More than a million COVID-19 cases in Indonesia
by Ati Nurbaiti

One in three people tested positive. Hospitals are near collapse. The families of patients face tragic hurdles. Since the start of the crisis, 652 doctors and nurses have died. The vaccination of 1.3 million health workers has started. Areas affected by earthquakes and flooding face additional problems.


Jakarta (AsiaNews) – The number of COVID-19 cases in Indonesia topped one million today. On Saturday, the positivity rate was 33.2 per cent. One in three tested Indonesians is infected, far above the 5 per cent limit set by the World Health Organization.

The numbers, the highest in Southeast Asia, do not tell the whole truth about the pandemic in Indonesia. Testing and contact tracing capacity remains very low.

“Most people who were tested are like me,” Health Minister Budi Gunadi Sadikin said Friday, referring to people who were tested voluntarily.

So far, 1,012,350 cases have been reported with 163,000 people hospitalised or in self-isolation, including Doni Monardo, head of the national COVID-19 task force. More than 28,000 people have died with about 820,500 healed.

According to epidemiologists, the dead could be at least three times the official figure. Almost all cities and regencies (districts) have reported a shortage of hospital beds, intensive care units, ventilators, oxygen tanks, isolation centres, and burial sites.

On 19 January, a mother and her three-year-old child found a place in the capital's Cipto Mangunkusumo hospital. They succeeded only after volunteers contacted 60 health facilities, but without access to intensive care. Several sick people reported being treated in corridors and waiting rooms of hospitals.

“Families who have decided to bring home their sick relatives are physically and mentally exhausted,” said Irma Hidayana of LaporCOVID-19, a civic group that helps medical staff fight the pandemic.

During an online press conference yesterday, she explained that many families have been “traumatised” by the repeated refusals by hospitals. A number of sick people, especially the elderly, have died while their families were moving them from one facility to another.

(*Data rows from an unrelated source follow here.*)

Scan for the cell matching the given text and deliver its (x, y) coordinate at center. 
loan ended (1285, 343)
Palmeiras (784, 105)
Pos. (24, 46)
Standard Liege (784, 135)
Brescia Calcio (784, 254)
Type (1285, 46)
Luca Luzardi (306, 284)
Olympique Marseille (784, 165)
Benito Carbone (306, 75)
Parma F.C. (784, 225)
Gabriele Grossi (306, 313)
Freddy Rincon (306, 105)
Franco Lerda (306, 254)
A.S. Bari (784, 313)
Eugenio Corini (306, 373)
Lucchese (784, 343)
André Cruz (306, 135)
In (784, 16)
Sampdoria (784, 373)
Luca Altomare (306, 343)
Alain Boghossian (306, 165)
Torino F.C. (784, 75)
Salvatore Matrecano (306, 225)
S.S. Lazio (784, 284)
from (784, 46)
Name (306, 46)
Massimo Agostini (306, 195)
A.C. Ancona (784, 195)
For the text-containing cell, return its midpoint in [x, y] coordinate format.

Local governments are adding as many hospitalisation and isolation centres as possible, but medical staff are severely stretched.

Since the outbreak of the pandemic in March, 652 healthcare workers have died, including doctors, nurses, midwives and lab technicians. According to LaporCOVID-19, the highest number of victims was registered in community health centres, the lowest level of health facilities.

For the authorities, the vaccination of about 1.3 million healthcare professionals remains the priority. However, the campaign is proceeding slowly.

After the holidays at the end of the year, infections took off: 103 doctors and members of the medical staff died in January.

In various parts of the country, volunteers and healthcare workers are struggling to enforce anti-COVID protocols, such as among flood survivors in the provinces of North Sulawesi and South Kalimantan. The same goes for the nearly 20,000 residents of West Sulawesi who need shelter after a recent earthquake that killed 90 people and aftershocks.

The West Sulawesi Health Agency reported widespread resistance among refugees to coronavirus testing.

Thamrin, one of nearly 700 earthquake survivors who fled to Makassar, capital of southern Sulawesi, said in a video on fajar.co.id media website that the tests would aggravate the mental “trauma” of earthquake survivors.

Makassar Mayor Rudy Djamaluddin welcomed all the refugees and encouraged them to undergo free testing to contain the pandemic. Local authorities expect aftershocks in the next three weeks; all rescuers and volunteers are also being tested.